И только черные провалы за кромкой бортов, но и до этого дела нет, поскольку осовевший от чаев народ помогает Пятнице коротать его вахту.

В такую ночь прошли Большой город, куда намеревался еще зайти начальник экспедиции, чтоб опять в спокойной бухте исследовать подводную часть станции — ей досталось напротив устья Индигирки. Но и Большой город уже позади, и колючий штык прожектора обшаривает в ночи новую даль, за которой…

Но тут всколыхнуло Милована:

— Ру — упь сорок за одну строчку! Спокуха, спокуха, фраера… Это сколько же… Это сколько же, к примеру, бутылок пива выйдет? Куплет — четыре строчки, по рупь сорок каждая, бутылка пива, ну — с надбавкой, около полтинника.

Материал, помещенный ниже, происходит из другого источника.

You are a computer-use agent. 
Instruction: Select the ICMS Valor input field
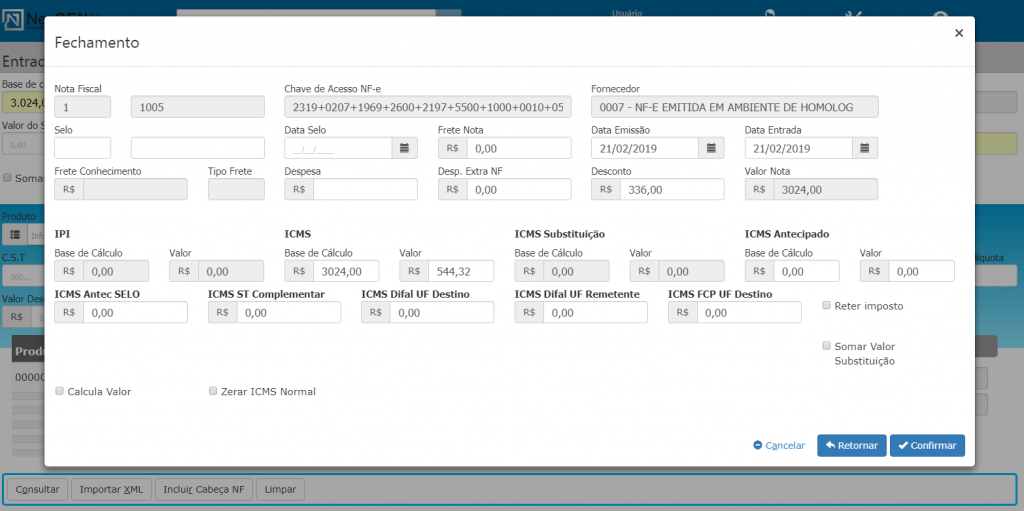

Так это ж, фраера… Не — е! Слушай, да мы тебя, Витя, никуда не отпустим. Камбуз побоку, выделим лучшую каюту и сиди, строчи. Темы мы тебе… О темах можешь не волноваться. Спокуха!

— Речь выдал наш Василий! Слыханное ли дело! — поддел Милована Глушаков, он все еще помнил то собрание, на котором предлагал «списать» его на берег.